**Extrait du texte**:

# [Firefox] Fil de discussions marqué comme lu (résolu)

## titoucha

Je constate depuis un certain temps que si je lis un fil de discussion au milieu d'une liste de fils non lus, lorsque je ressors, le fil que je viens de lire et celui du dessus sont marqué comme lu.

Je n'ai pas ce comportement avec Konqueror, j'ai ce comportement seulement avec Firefox toutes versions confondues.

Ce n'est pas vraiment gênant, mais étant donné qu'en ce moment j'ai un peu de temps je regarde les petits détails qui ne vont pas   :Cool: 

Donc, toutes explications sont les bienvenuesLast edited by titoucha on Thu Oct 19, 2006 10:44 am; edited 1 time in total

----------

## Mickael

et si tu te mets en https?

----------

## geekounet

En https ça passe bien  :Smile: 

----------

## titoucha

Je vais tester en https et on verra !

Edit: je viens de tester, ça fonctionne.

----------

## PabOu

c'est un vieux bug connu ;-)

----------

## blasserre

 *PabOu wrote:*   

> c'est un vieux bug connu 

 

et c'est là que l'opensource révèle toute sa puissance : nous pouvons le corriger nous même !

ou utiliser le https...

----------

## titoucha

 *PabOu wrote:*   

> c'est un vieux bug connu 

 

C'est un bug du forum ou de firefox ? Je n'ai pas réussi à trouver l'information.  :Embarassed: 

----------

## yoyo

 *titoucha wrote:*   

> C'est un bug du forum ou de firefox ? Je n'ai pas réussi à trouver l'information. 

  *titoucha wrote:*   

> Je n'ai pas ce comportement avec Konqueror, j'ai ce comportement seulement avec Firefox toutes versions confondues. 

   :Rolling Eyes: 

 :Laughing: 

----------

## kopp

Enfin, tu dis ça yoyo, mais j'ai jamais remarqué ce genre de problèmes sur d'autre forum phpBB avec Firefox, alors moi je suspecte notre forum de ne pas être innocent.

**Consigne a**: Reproduisez à l'identique la partie des lignes ci-dessous qui commence par la ligne contenant « 現貨購買 (33, 199) » et se termine à la dernière ligne, ces deux bornes comprises, sans inclure les images.
Le texte et les lignes ne proviennent pas de la même source.

**Enregistrements**:
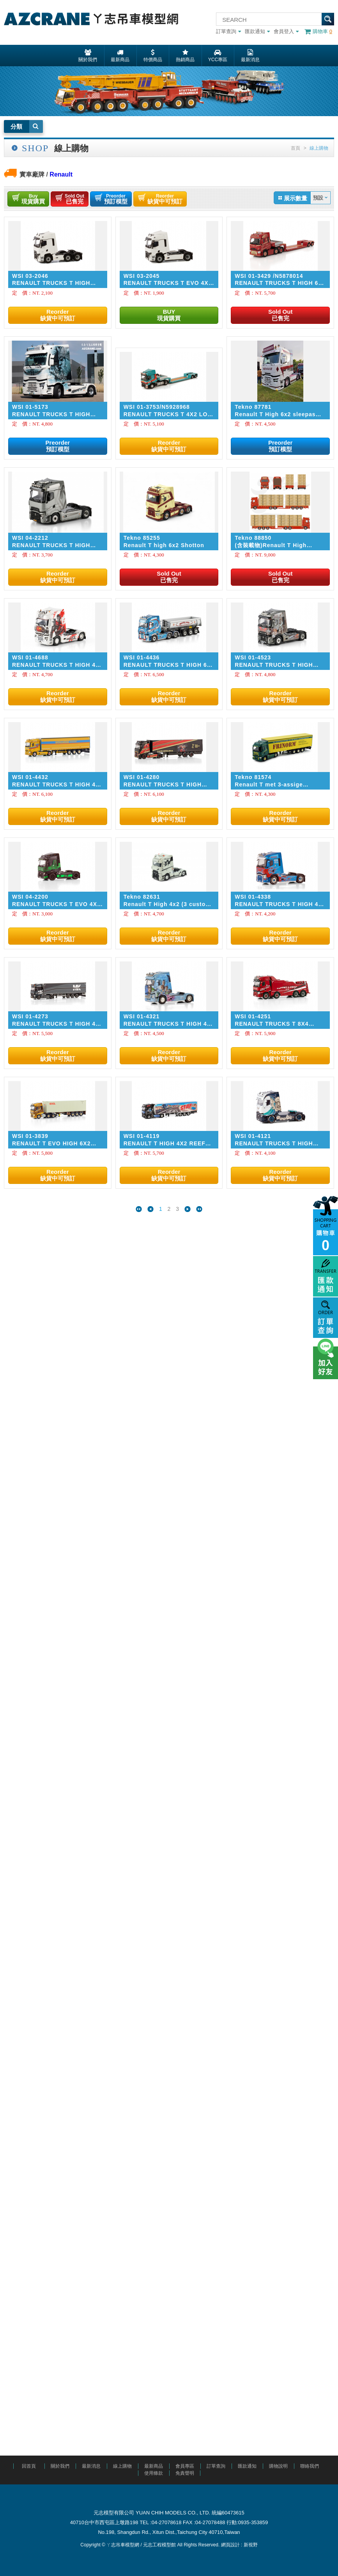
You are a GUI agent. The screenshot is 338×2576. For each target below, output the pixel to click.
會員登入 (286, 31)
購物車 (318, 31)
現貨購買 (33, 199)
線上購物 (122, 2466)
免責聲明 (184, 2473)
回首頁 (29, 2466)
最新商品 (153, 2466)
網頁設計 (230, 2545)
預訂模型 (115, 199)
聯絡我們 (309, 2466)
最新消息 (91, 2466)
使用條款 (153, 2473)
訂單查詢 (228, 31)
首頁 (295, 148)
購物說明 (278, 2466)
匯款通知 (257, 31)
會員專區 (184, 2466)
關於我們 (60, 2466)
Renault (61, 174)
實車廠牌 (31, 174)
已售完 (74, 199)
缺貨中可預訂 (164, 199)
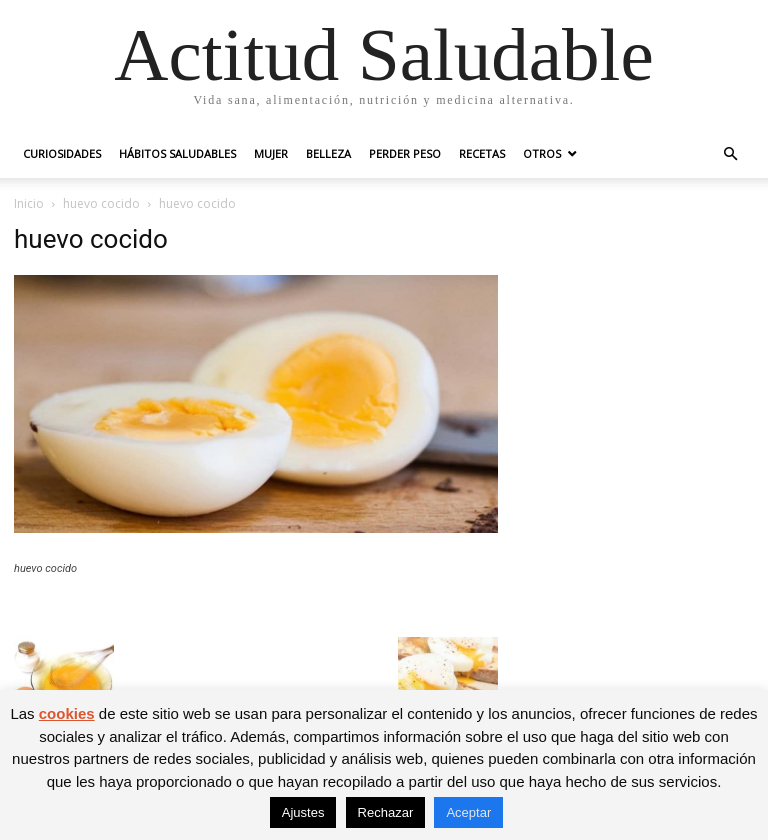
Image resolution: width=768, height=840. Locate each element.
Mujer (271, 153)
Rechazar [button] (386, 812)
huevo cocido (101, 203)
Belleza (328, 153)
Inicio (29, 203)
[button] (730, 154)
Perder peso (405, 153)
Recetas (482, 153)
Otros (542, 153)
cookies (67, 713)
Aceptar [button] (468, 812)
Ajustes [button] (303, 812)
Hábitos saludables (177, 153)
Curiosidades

**Consigne b**: Rédigez la suite de l'échange sur les fils marqués comme lus sous Firefox, à partir de son dernier message.

**Résultat attendu a**:
現貨購買 (33, 199)
線上購物 (122, 2466)
免責聲明 (184, 2473)
回首頁 (29, 2466)
最新商品 (153, 2466)
網頁設計 (230, 2545)
預訂模型 (115, 199)
聯絡我們 (309, 2466)
最新消息 (91, 2466)
使用條款 (153, 2473)
訂單查詢 (228, 31)
首頁 (295, 148)
購物說明 (278, 2466)
匯款通知 (257, 31)
會員專區 (184, 2466)
關於我們 (60, 2466)
Renault (61, 174)
實車廠牌 (31, 174)
已售完 (74, 199)
缺貨中可預訂 (164, 199)
Image resolution: width=768, height=840. Locate each element.
Mujer (271, 153)
Rechazar [button] (386, 812)
huevo cocido (101, 203)
Belleza (328, 153)
Inicio (29, 203)
[button] (730, 154)
Perder peso (405, 153)
Recetas (482, 153)
Otros (542, 153)
cookies (67, 713)
Aceptar [button] (468, 812)
Ajustes [button] (303, 812)
Hábitos saludables (177, 153)
Curiosidades

**Résultat attendu b**:
----------

## titoucha

C'est exactement ça, je n'ai pas constaté ce bug sur d'autre forum.

----------

## PabOu

et bien.. je pense que c'est un problème du forum, parceque firefox ne va pas lui même ouvrir le thread que tu n'as pas lu... et puis je l'ai eu avec Mozilla (firefox beeerk :P)

Je vais essayer de retrouver un vieux post qui parlait de ce bogue, peut-être qu'on retrouvera un peu d'informations ;-)

----------

## yoyo

 *kopp wrote:*   

> Enfin, tu dis ça yoyo, mais j'ai jamais remarqué ce genre de problèmes sur d'autre forum phpBB avec Firefox, alors moi je suspecte notre forum de ne pas être innocent.

 Curieux ... Ça serait donc un bug du à la combinaison firefox+phpBB_gentoo ??

----------

## DuF

Ce qui est curieux surtout, c'est qu'en https le problème n'existe pas.....

----------

## titoucha

C'est vrai que tu soulèves une grosse question, car la différence entre les deux c'est le protocole de transport, mai qu'elle est la différence au niveau du serveur Gentoo ?

----------

## PabOu

 *PabOu wrote:*   

> Je vais essayer de retrouver un vieux post qui parlait de ce bogue, peut-être qu'on retrouvera un peu d'informations ;-)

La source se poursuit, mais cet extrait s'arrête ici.